Canterbury and the Via Francigena: Promoting Heritage through Cultural Routes

Background and Context

The city of Canterbury has a rich heritage which is facing numerous challenges regarding its preservation and interpretation.  Common to historic cities, certain sites are the recipients of attention and funding (Canterbury Cathedral), while others deteriorate from a lack of resources and become obsolete, due to a severing of the connection between the structure and the local population.

Cultural routes offer an opportunity to make heritage that lies along them both visible and relevant to contemporary populations both in the present and in the foreseeable future.  This project represents a case-study in using a cultural route, the Via Francigena, to inform and engage the public in multiple aspects of local heritage. The Via Francigena, a cultural route designated by the Council of Europe, traces the historic roads connecting Canterbury to Rome.  The project focuses on the UK section of the route, Canterbury to Dover, promoting heritage sites connected to pilgrimage and the industrial heritage of the port town of Dover.

A series of events are organized to focus on engaging public with heritage such as a workshop, a conference and volunteering opportunities. More specifically, the workshop will extend over a half-day period and will be structured to include general presentations, small group discussions, and a comprehensive site visit. The presentations will be based on values and a theoretical model for site management planning that advocates active participation of stakeholders and the assessment of values and significance as central elements of the process. Structured small group discussions where participants can debate and expand on issues emerging from the presentations and the case studies will follow. The workshop will conclude with a discussion of barriers to the application of integrated planning in the region and recommendations for the way forward. Finally, the One-Day Conference on “Cultural Heritage in danger: illicit trafficking, armed conflicts and Cultural Diplomacy” will bring together senior government officials and leading academics from the UK and continental Europe enhancing the intercultural dialogue on contemporary critical issues in a global context.

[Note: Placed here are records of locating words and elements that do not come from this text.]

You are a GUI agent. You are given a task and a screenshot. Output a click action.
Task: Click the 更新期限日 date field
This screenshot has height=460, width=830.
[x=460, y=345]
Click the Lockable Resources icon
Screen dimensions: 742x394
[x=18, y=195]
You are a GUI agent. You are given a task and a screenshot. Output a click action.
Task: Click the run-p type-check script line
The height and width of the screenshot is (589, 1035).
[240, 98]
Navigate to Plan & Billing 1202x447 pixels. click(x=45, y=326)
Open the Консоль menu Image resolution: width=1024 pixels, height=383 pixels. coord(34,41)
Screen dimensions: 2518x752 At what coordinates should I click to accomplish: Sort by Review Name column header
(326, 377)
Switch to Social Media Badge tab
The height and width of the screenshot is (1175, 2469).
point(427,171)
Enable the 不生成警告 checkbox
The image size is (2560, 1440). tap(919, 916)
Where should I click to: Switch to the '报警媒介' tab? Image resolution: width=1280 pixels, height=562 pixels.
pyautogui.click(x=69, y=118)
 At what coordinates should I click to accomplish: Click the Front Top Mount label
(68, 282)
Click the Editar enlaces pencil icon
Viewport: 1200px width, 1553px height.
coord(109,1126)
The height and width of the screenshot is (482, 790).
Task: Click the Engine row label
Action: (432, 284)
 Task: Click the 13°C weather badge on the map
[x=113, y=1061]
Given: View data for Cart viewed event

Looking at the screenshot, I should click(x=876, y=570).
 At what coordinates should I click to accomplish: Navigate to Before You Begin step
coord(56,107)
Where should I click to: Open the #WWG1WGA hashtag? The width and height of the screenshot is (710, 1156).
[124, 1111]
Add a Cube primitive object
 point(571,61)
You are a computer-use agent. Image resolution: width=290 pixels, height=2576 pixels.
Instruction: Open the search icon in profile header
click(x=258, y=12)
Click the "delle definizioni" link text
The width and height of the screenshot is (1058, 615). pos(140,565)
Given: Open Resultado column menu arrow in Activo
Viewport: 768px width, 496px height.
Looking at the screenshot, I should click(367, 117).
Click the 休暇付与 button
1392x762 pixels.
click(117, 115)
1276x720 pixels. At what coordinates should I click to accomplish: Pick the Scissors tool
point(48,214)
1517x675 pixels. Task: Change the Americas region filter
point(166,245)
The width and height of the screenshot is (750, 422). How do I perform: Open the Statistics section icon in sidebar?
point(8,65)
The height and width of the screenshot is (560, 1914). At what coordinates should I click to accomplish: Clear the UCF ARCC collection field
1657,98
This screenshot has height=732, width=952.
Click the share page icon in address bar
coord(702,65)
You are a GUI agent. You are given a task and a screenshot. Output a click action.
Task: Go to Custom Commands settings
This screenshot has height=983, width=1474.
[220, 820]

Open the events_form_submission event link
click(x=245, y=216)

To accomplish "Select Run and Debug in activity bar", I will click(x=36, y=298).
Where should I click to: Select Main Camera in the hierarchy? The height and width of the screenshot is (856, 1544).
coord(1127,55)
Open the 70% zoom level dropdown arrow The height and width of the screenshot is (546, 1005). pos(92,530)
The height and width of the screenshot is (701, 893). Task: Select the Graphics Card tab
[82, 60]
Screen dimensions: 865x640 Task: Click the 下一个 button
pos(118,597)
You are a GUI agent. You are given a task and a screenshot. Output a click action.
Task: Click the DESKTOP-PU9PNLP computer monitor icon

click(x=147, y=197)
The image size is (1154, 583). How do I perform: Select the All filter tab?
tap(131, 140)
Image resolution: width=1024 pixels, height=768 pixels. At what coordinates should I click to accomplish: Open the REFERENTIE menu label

During the conference, fundamental questions of international law relating to military operations will be examined.

Main activities

A series of events organized to focus on engaging public with heritage will include:
1. A public multisensory walk from Shepherdswell to Dover (8 miles) on the Via Francigena, focusing on the historic experience of pilgrimage and highlighting the tangible heritage along the route (6th-7th May, 2017);
2. A reception at the Beaney House of Art and Knowledge to present the digital/print content designed by the applicants with participation of interested students from across the University of Kent (5th May, 2017);
3. Volunteering opportunities for Kent students at Canterbury museums;
4. A walk of 87 miles on the Via Francigena from Rome to the ancient Roman port town of Terracina (14-21 May, 2017).
5. A Half-Day Workshop under the title “Value based Management for Heritage Sites” focusing on engaging local populations in heritage (5th May, 2017)
6. A One-Day Conference under the title “Cultural Heritage in danger: illicit trafficking, armed conflicts and Cultural Diplomacy” (9th June, 2017).